Les points fondamentaux de l'humanisme quant aux faits sociaux sont :

  1. Le monde dans lequel nous naissons est un monde social, constitué par des intentions humaines.
  2. Seule la sociabilité du monde a de l'intention. Le naturel est susceptible d'être "intentionnalisé", "humanisé". Il est certain que le social est à la fois agent et patient d'humanisation, de sens.
  3. Par conséquent, l'existence humaine est liberté en tant qu'affirmation ou négation du monde. L'intentionnalité humaine permet d'affirmer ou de nier des conditions et, par-là même, de ne pas être le simple "reflet" de celles-ci.
  4. Le social est historicité. Ainsi l'être humain est histoire sociale et personnelle, et non pas "nature" humaine. La nature affecte seulement le corps humain et non l'intentionnalité, qui, elle, définit l'humain.
  5. C'est à partir de la liberté que l'être humain choisit d'accepter ou de nier les conditions sociales dans lesquelles il naît, se développe et meurt. Personne ne peut exister sans se confronter aux conditions sociales dans lesquelles il vit et personne ne peut se passer de choisir entre elles. Le fait de ne pas choisir entre des conditions est aussi un choix. Les résultats du choix ne confirment ni n'infirment un tel fait.
  6. Dans la confrontation avec les conditions sociales, surgit la notion d'historicité qui se comprend comme précédant et succédant la propre existence. Ainsi, l'activité sociale est un continuel jugement de l'histoire et elle est aussi un engagement envers le futur, au-delà de la mort personnelle.
  7. L'existence humaine se développe parmi des conditions sociales et personnelles imposées par les conditions historiques. De telles conditions sont inévitables, mais n'imposent aucune nécessité historique.
  8. La contradiction a son corollaire au niveau personnel dans le registre de la souffrance. C'est pourquoi, confronté aux contradictions sociales, l'être humain identifie sa souffrance individuelle à celle des ensembles soumis aux mêmes conditions.
  9. La contradiction sociale provient de la violence. Cette violence se manifeste par la submersion de l'être humain ou des ensembles humains dans le monde de la nature, les spoliant d'intention (et, bien sûr, de liberté).
  10. Les différentes formes de violence sont l'expression de la négation de l'être humain qui est en l'autre.
  11. L'appropriation du "Tout" social par une minorité signifie violence et est à la base de la contradiction et de la souffrance.
  12. La souffrance, personnelle et sociale, ne peut être dépassée que par la modification des facteurs de violence qui ont installé la contradiction.
  13. La lutte pour l'humanisation du monde (naturel et social) s'accroît et se développe à partir de ses propres résultats, en tant que progrès. Dans ce progrès, l'intentionnalité s'ouvre un chemin, dépassant la douleur et la souffrance.

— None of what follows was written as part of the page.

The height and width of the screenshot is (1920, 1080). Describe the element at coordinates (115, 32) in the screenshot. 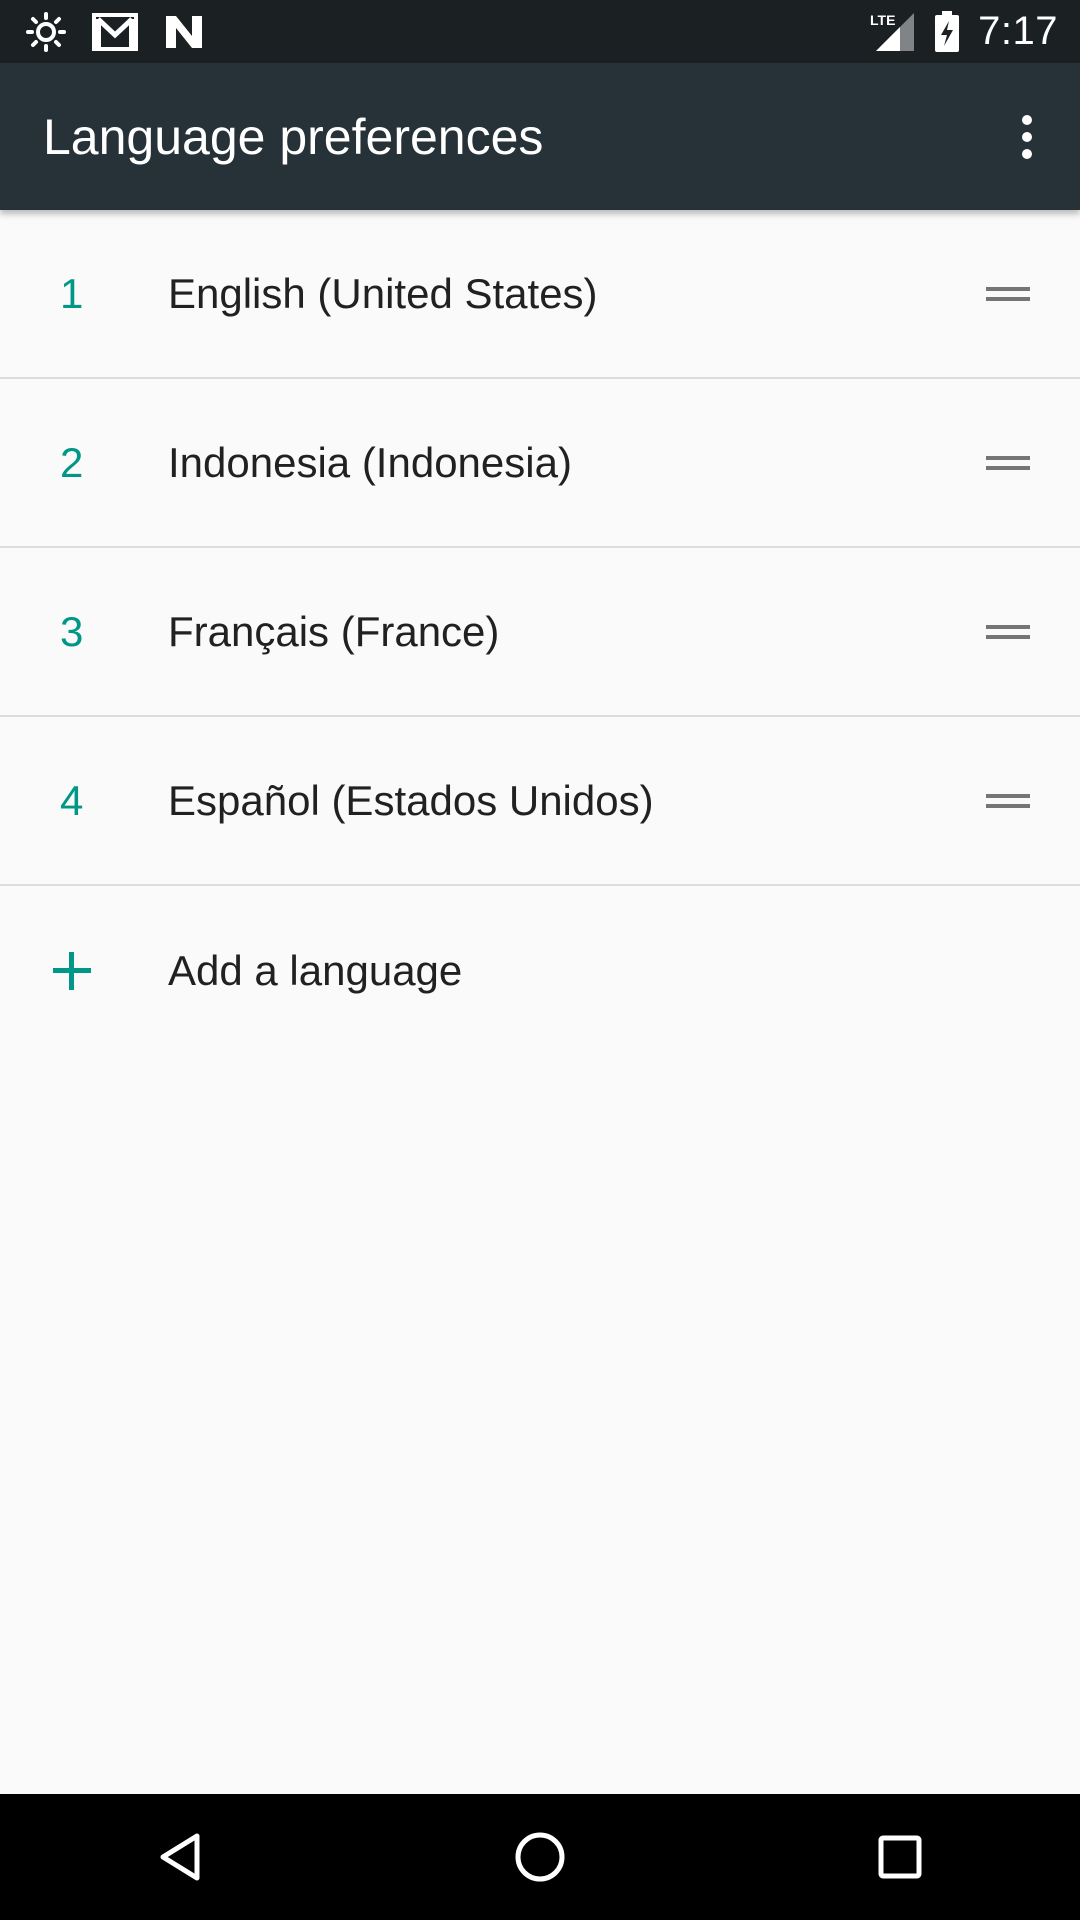

I see `gmail-icon` at that location.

L'humanisme fait appel à une méthodologie descriptive et interprétative, dont la tendance à la réflexion sur l'existence dans le moment actuel est le point de départ de son développement ultérieur. En ce sens, il aspire à une méthodologie réellement scientifique. D'autre part, dans le domaine social, il aspire à réaliser ses revendications par une lutte reposant sur la méthodologie non-violente.

Le Parti humaniste ne surgit pas de façon insolite, mais correspond à la nécessité de donner une réponse à la crise de déshumanisation sociale croissante. Mettre sur pied le parti dans chaque pays sera certainement un travail local, mais fera partie d'une dynamique commune à tous : celle d'humaniser la terre.